____ TEXTE À LIRE

NSDOS, l’intuition du mouvement
NSDOS fait partie de cette nouvelle génération de musiciens-artistes qui inventent, qui conçoivent de nouvelles façons de faire de la musique. Qui repensent les matières premières de la création, collectent et utilisent la « data », nerf de la guerre actuel, et ce jusqu’en Art contemporain. C’est ainsi que Kirikoo Des de son vrai nom est parti recueillir en Alaska l’essence de son album Intuition (Upton Park), dont la deuxième et dernière partie vient tout juste de sortir.
A cette occasion, on était expressément impatient de discuter avec lui de ce projet particulier, dont la genèse nous paraissait plutôt technique. Après quelques questions, on perçoit pourtant que sous ce matériel pointu et ces logiciels complexes qui l’ont accompagné dans son expédition, réside surtout une volonté manifeste de rendre compte d’une expérience organique, de capturer la mémoire d’une vibration terrestre. Bien loin des aspérités présupposées de la technologie. Kirikoo Des semble ne pas oublier non plus son passé de danseur, toujours en quête de pulsation, de mouvement. Mais il prouve surtout, plus que jamais, que la musique électronique telle qu’il la conçoit est aussi riche qu’accessible.
Pourquoi ce choix de partir en Alaska avec tout ton matériel pour réaliser ce projet musical un peu délirant ?
Je fais partie d’un collectif qui m’a proposé cet endroit en Alaska, à la base j’avais imaginé partir en Islande, mais c’est tout aussi bien. L’idée c’était de partir dans un endroit comme celui-ci, tester mes machines et logiciels dans des conditions extrêmes.

________
____ DONNÉES BRUTES

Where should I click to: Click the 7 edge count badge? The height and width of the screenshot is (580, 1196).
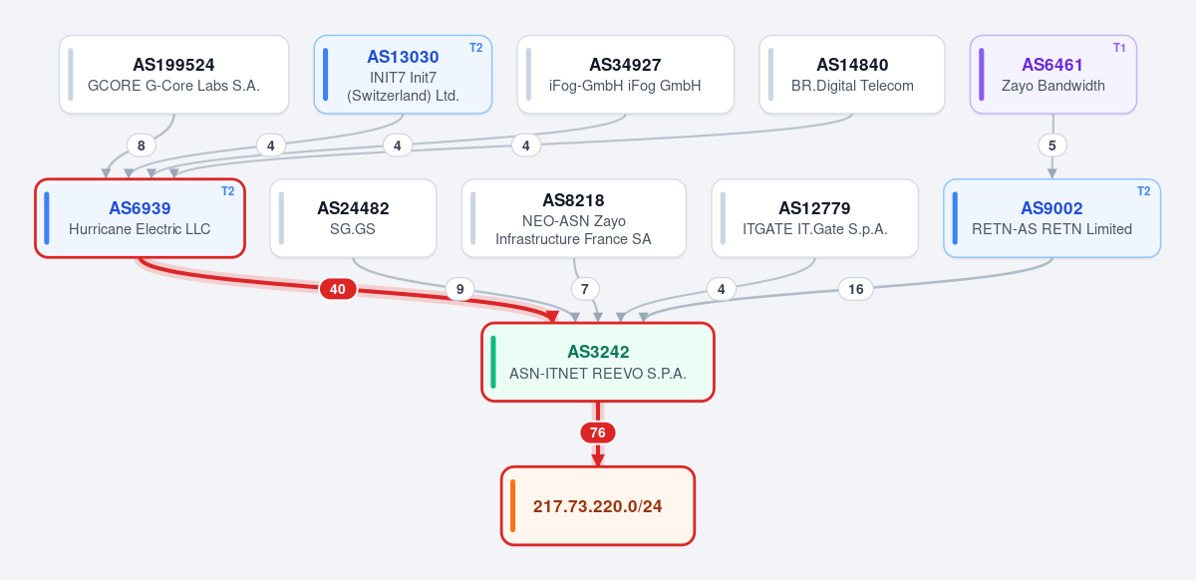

________

SÉRIE D'EXERCICES:
1/ Dans le texte sur NSDOS, quel pays Kirikoo Des avait-il d'abord envisagé avant l'Alaska ?
2/ Reprenez le texte sur NSDOS à la suite de sa dernière phrase.

RÉPONSES ATTENDUES:
1/ L'Islande.

2/
Vous êtes donc partis en équipe ?
Oui, on était une petite équipe composée d’un ingénieur qui fait aussi du field recording, un designer qui était aussi là pour réfléchir au sujet, et moi. On a pu ainsi récupérer beaucoup de matériaux, qu’on a augmentés, on a pu aussi affiner nos logiciels, on a fait de la spatialisation 3D, on a pu construire à partir de davantage de matériaux. J’ai pu aussi réfléchir un peu plus à cette idée de la dystopie que j’ai en tête et comment faire par exemple pour conserver son statut d’artiste même s’il y a une guerre ! Je sais maintenant que s’il y a un problème je suis physiquement prêt, prêt à partir loin de tout, face à la nature, sans être soumis. J’avais même suivi un entrainement en Russie, en environnement naturel.
Un entrainement en Russie ?
Oui, en fait je me suis inspiré des systèmes militaires. Par exemple, un type qui est entrainé pour combattre au Tchad, ce n’est pas le même entrainement que les Chasseurs Alpins dans les Alpes. La problématique c’était de savoir qui va développer les outils pour qui ! Et pour quelles surfaces. Ici en Alaska, on avait des préoccupations techniques liées au froid. On devait protéger notre matériel. Pareil si l’on était à proximité de sources d’eau qui pouvaient l’endommager.
Il y a douze morceaux en tout (« réification », « intuition », « dilution »…) Ces titres correspondent à une interprétation spécifique de la data ?
Toute cette expédition, c’était en effet un moyen de réfléchir à ce qu’on pouvait faire avec ces informations singulières que l’on a recueillies. Et au moment de notre retour à la civilisation, du moyen de traduction qu’on allait utiliser. En fait c’est aussi réfléchir aux moyens de leur conservation, à la mémoire.
Ces informations singulières, sous quelles formes les avez-vous recueillies ? Ce n’est pas uniquement du field recording, c’est une hybridation de procédés, n’est-ce-pas ?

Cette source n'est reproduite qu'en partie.